Mercer v. US

Decision Date02 September 2004
Docket Number No. 01-CO-1122., No. 01-CF-330
Citation864 A.2d 110
PartiesDwain MERCER, Appellant, v. UNITED STATES, Appellee.
CourtD.C. Court of Appeals

Decided September 2, 2004.1

Judith A. Lovelace, appointed by the court, for appellant.

Bernard J. Delia, Assistant United States Attorney, with whom Roscoe C. Howard, Jr., United States Attorney at the time the brief was filed, and John R. Fisher and Elizabeth Trosman, Assistant United States Attorneys, were on the brief, for appellee.

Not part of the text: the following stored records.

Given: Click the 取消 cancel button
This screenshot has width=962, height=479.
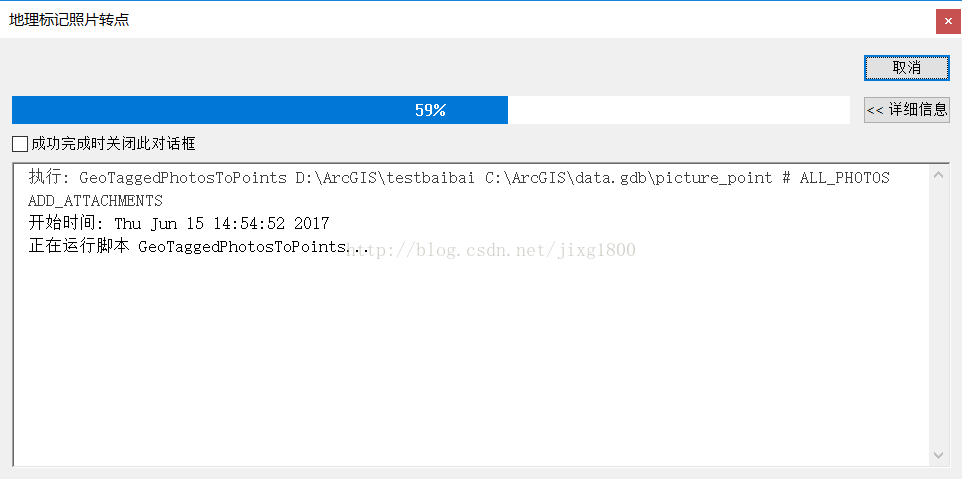Looking at the screenshot, I should coord(906,67).
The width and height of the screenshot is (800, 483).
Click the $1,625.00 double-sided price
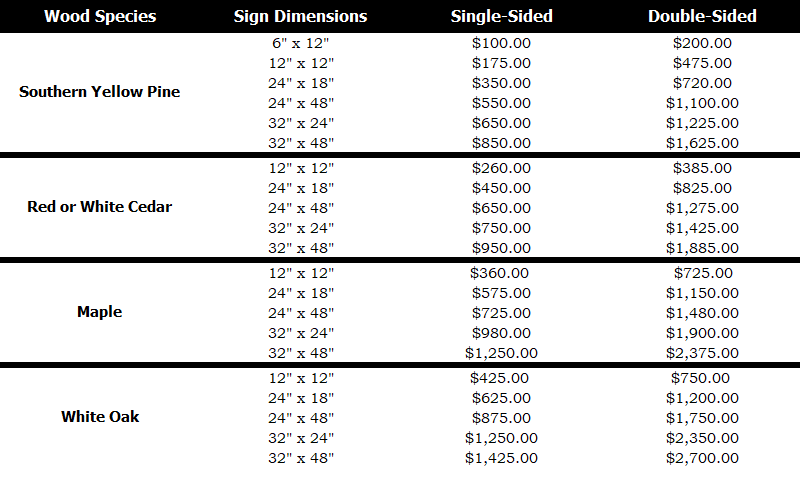click(702, 143)
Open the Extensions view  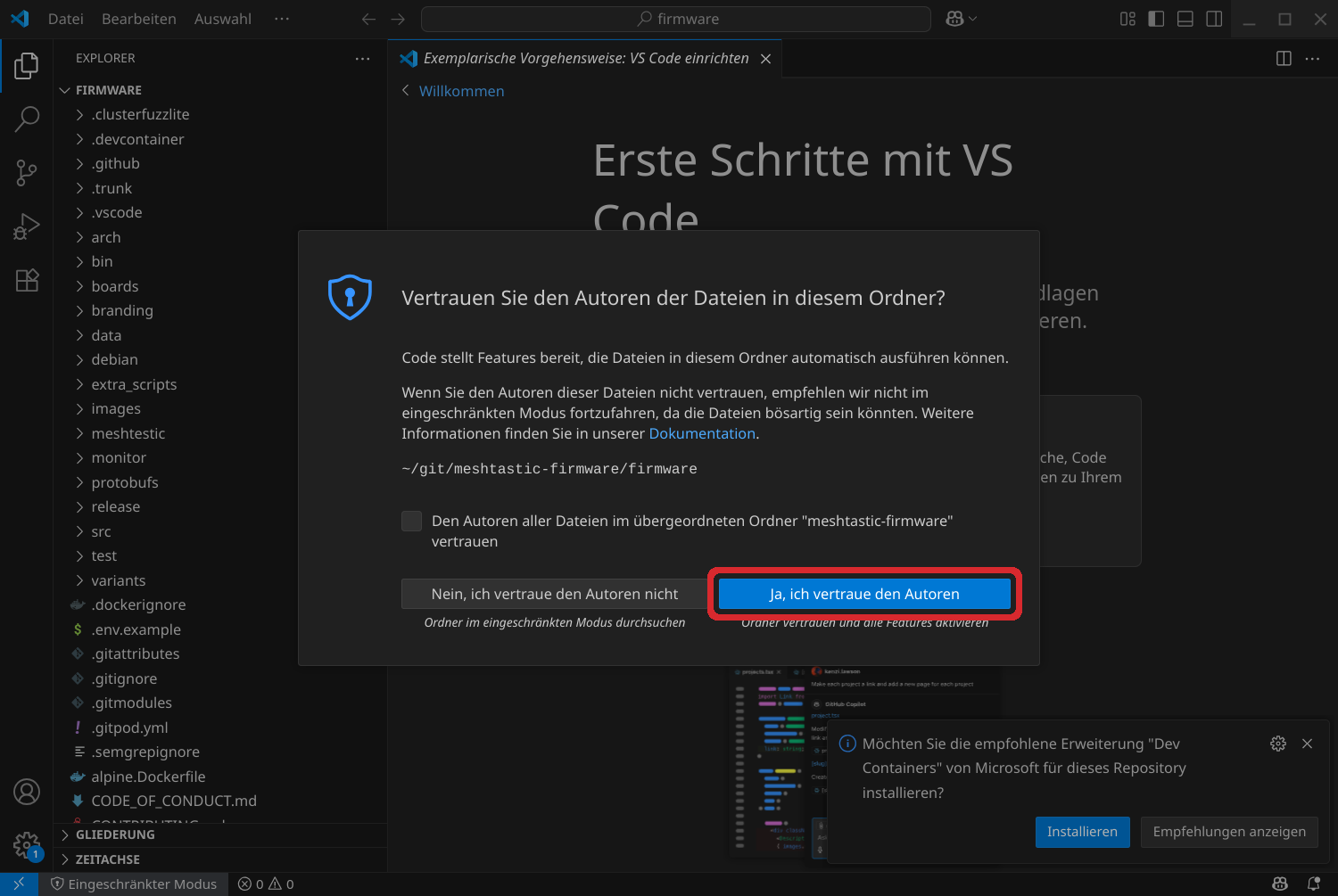(x=27, y=280)
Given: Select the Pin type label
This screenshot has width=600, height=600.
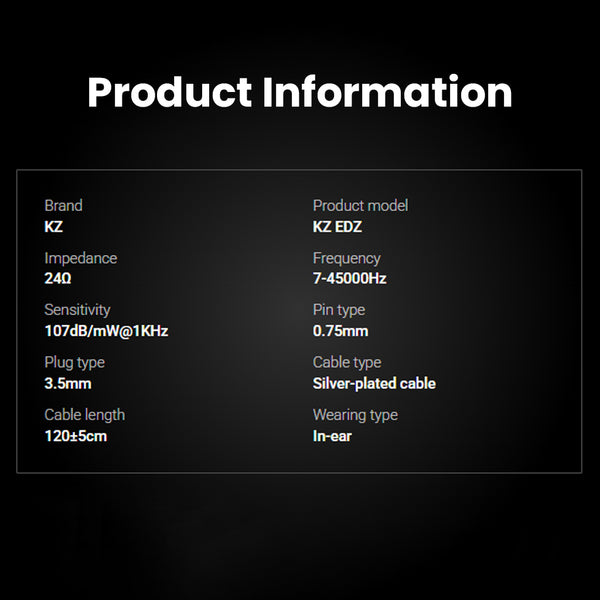Looking at the screenshot, I should pos(339,310).
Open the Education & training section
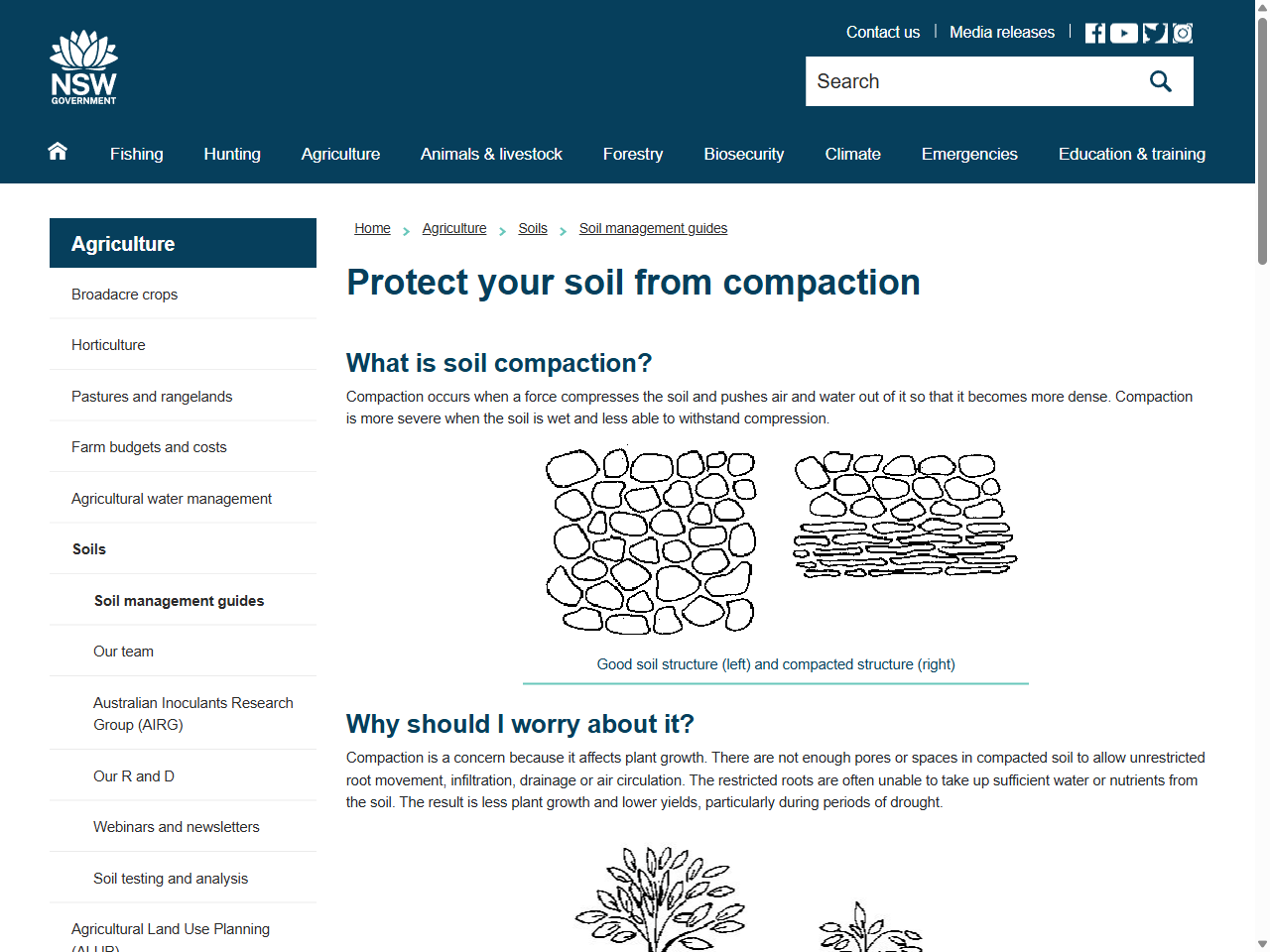 pos(1131,154)
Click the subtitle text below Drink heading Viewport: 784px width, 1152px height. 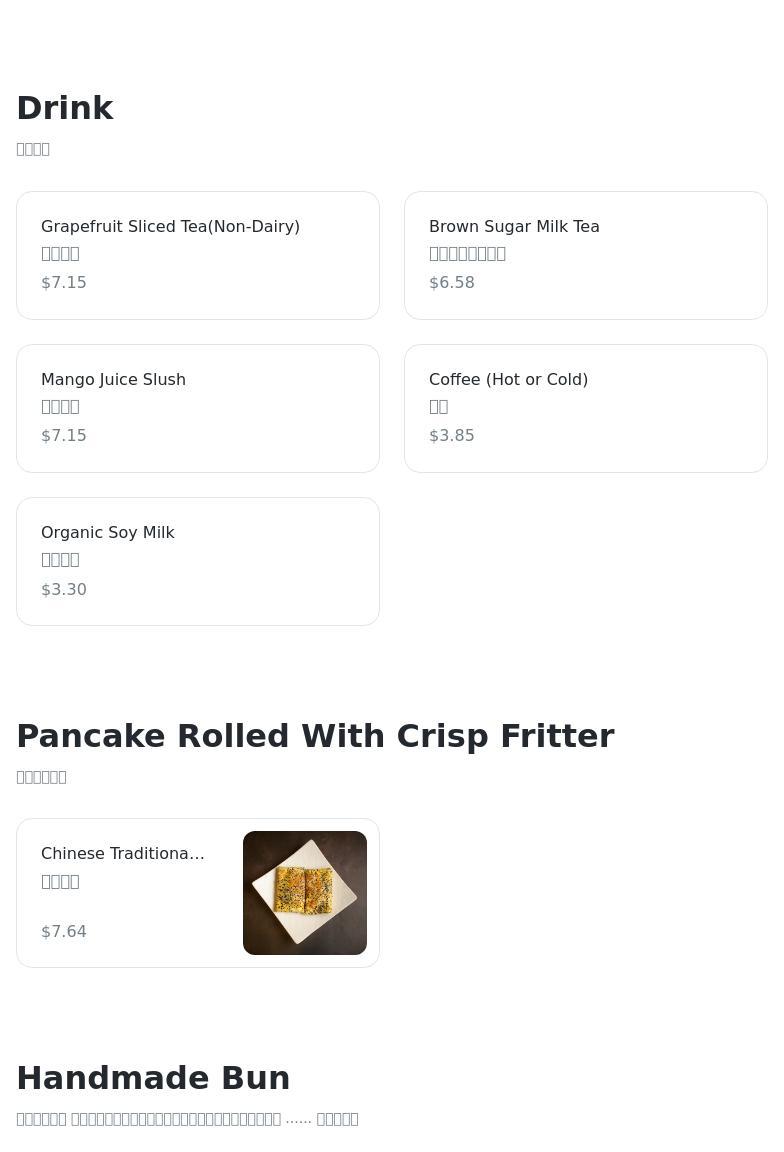click(x=33, y=149)
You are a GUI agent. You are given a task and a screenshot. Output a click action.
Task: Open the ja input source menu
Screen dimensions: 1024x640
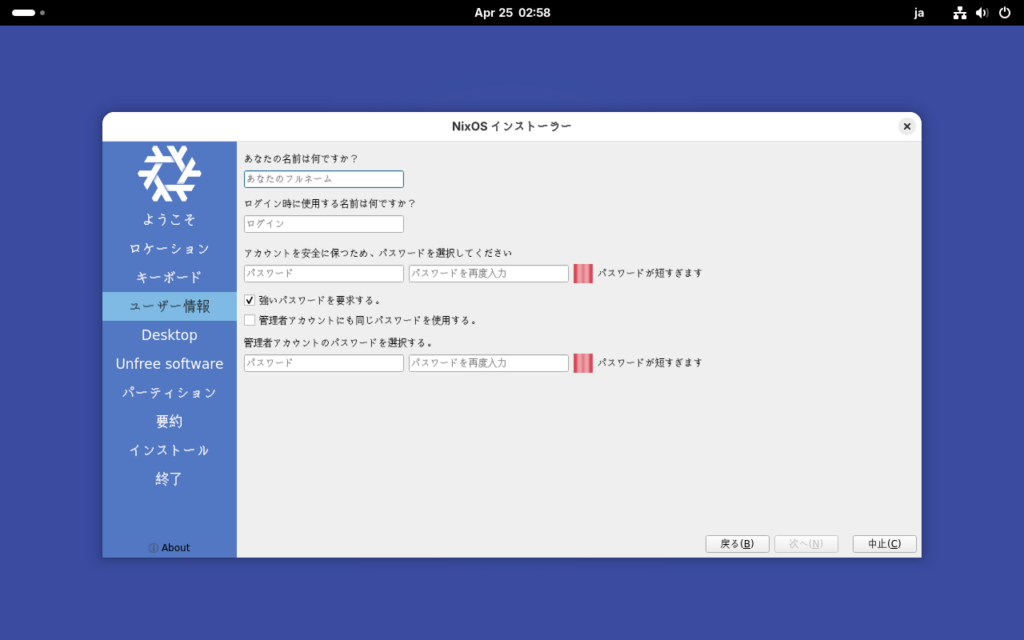click(919, 13)
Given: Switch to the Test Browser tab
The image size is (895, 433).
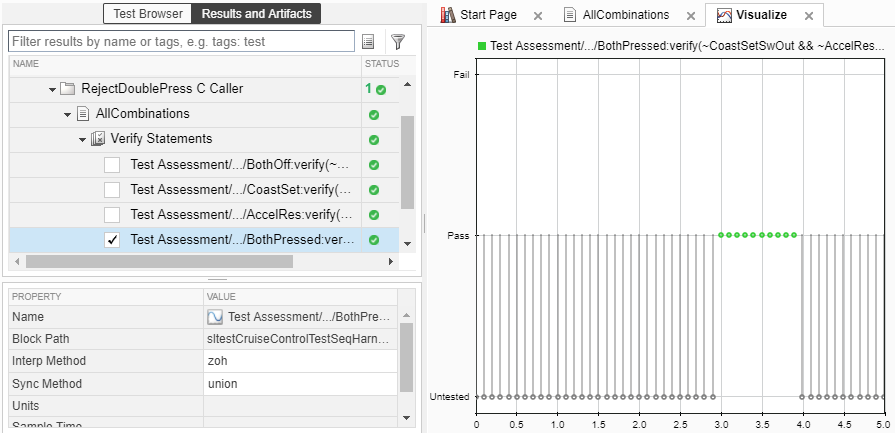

Before FARRELL and WASHINGTON, Associate Judges, and KING, Senior Judge.

PER CURIAM:

Dwain Mercer and Antonio Terrell were indicted on April 2, 1996, for first-degree murder2 while armed and associated weapons offenses related to the shooting death of Omar Johnson that occurred on June 1, 1995. After a jury trial, Mercer was convicted of second-degree murder and weapons offenses. On appeal, Mercer's convictions were reversed, Mercer v. United States, 724 A.2d 1176 (D.C.1999). Mercer was tried again in May 2000, and again convicted of second-degree murder and the weapons offenses.3 A timely notice of appeal was filed. Subsequently Mercer filed a pro se motion to vacate his conviction pursuant to D.C.Code § 23-110 (1981) which was denied without a hearing. A timely notice of appeal was filed and the two appeals were later consolidated.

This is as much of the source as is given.